The OI Review: Hello, Dolly! at Springfield Little Theatre

Review by Jason Wert

It takes a strong woman to inhabit the role of Dolly Gallagher Levi in Hello, Dolly! The role, written with Ethel Merman and her powerful voice as the inspiration, and made a signature role by Broadway legend Carol Channing in a Tony Award winning performance, takes someone who is the acting equivalent of a Category 5 hurricane.

Thankfully for Springfield Little Theatre, they have a lead actress who brings a tour de force performance to the Landers Stage in Kim Crosby.

Crosby brings to the Landers stage a level of performance that can only come from someone who has seen the footlights of Broadway; there is a crispness to her delivery of lines; a relaxed flow to her singing regardless of the song’s tone or intensity; and a presence that demands the viewer’s eye just by her movements on the stage.

Crosby’s work in Hello, Dolly! is a masterclass for anyone in local theatre who wants to see an expert at the craft at the top of her game; there is no way someone who wants to be a better actor will not find multiple things to use to improve their stage presence and delivery in Crosby’s performance.

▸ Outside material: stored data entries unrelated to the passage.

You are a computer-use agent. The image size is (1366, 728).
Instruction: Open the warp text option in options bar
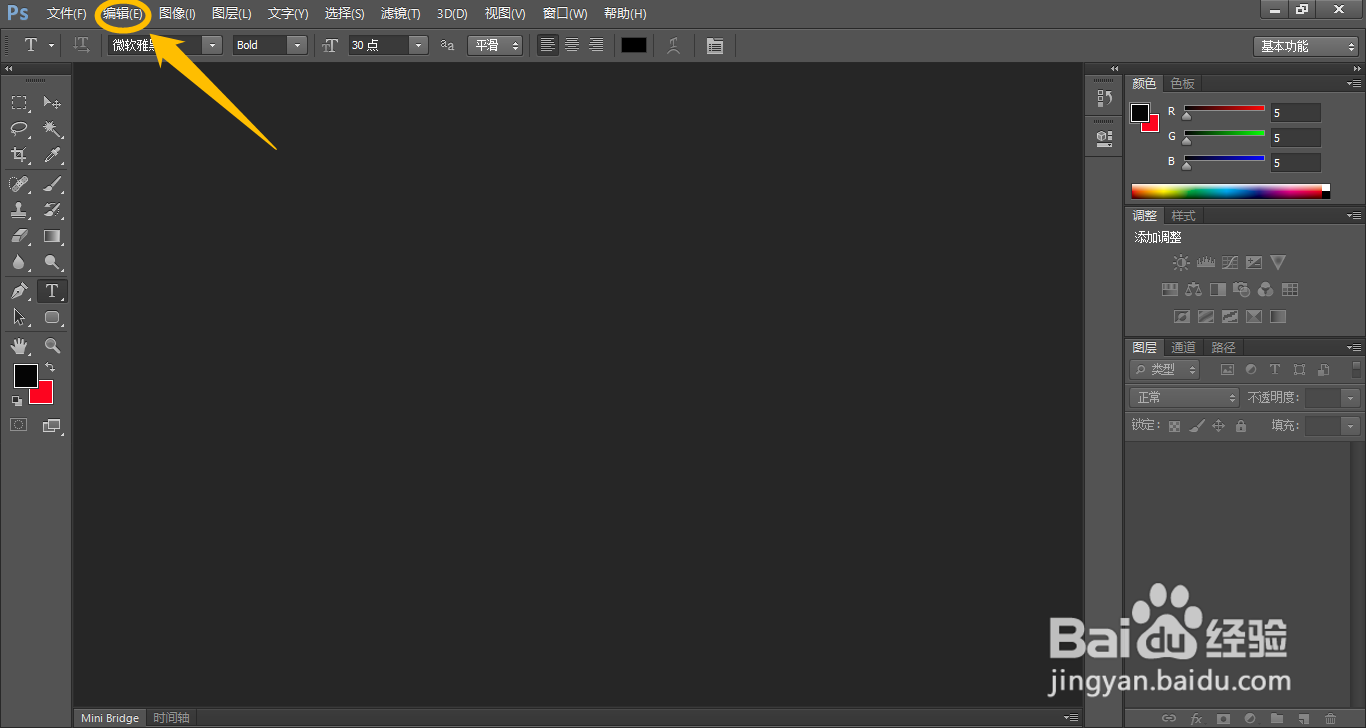pos(674,45)
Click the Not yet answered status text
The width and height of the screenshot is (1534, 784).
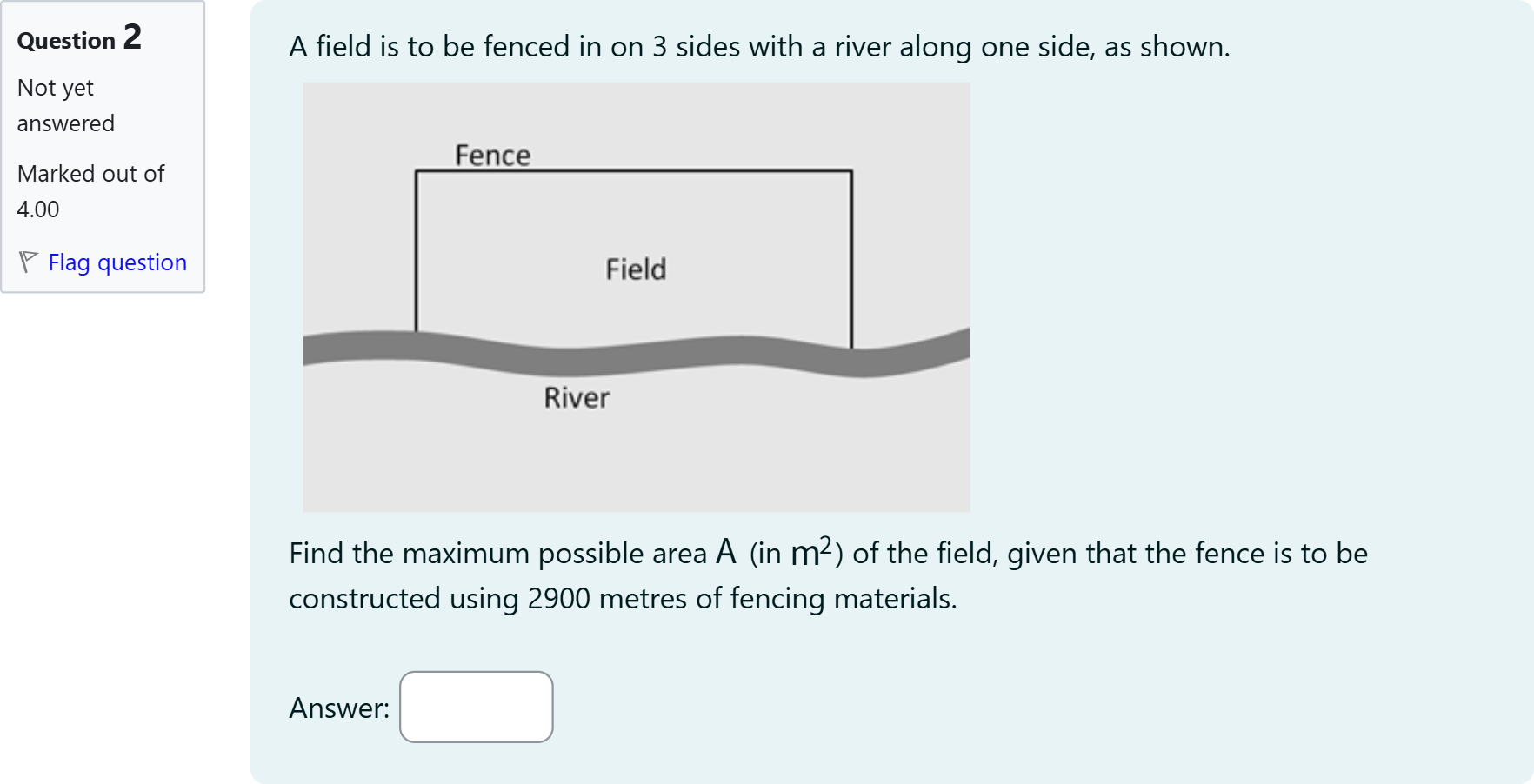point(65,105)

Let’s put it this way: If Springfield has its own version of the Tony Awards, the race for Best Actress would be over and the other four nominees not named Kim Crosby would know they don’t even need to buy a dress for the award show.

In fact, Crosby’s performance is so good, it elevates the entire play and the performances of those around her. I have never seen a Springfield Little Theatre production where every single performer, tech crew member, and orchestra musician nailed their parts as completely as what I viewed last night.

You see, when I go to review a show, I try to find bad with the good because it’s rare to see a performance without at least one flaw; last night, Springfield Little Theatre brought perfection to the stage. Everyone from Crosby to the ensemble to whoever on the tech crew was controlling the intensity of the lights on the 1920s era look of the frame around the Landers stage.

In fact, the look the show from the stage design, to costumes, to lighting work appeared as if it was timewarped from the 1920s; you could almost believe the vaudeville acts that once graced the Landers stage were coming back to life. There was nothing that pulled an audience member away from the illusion of the play; this is not a small feat for a local theatre.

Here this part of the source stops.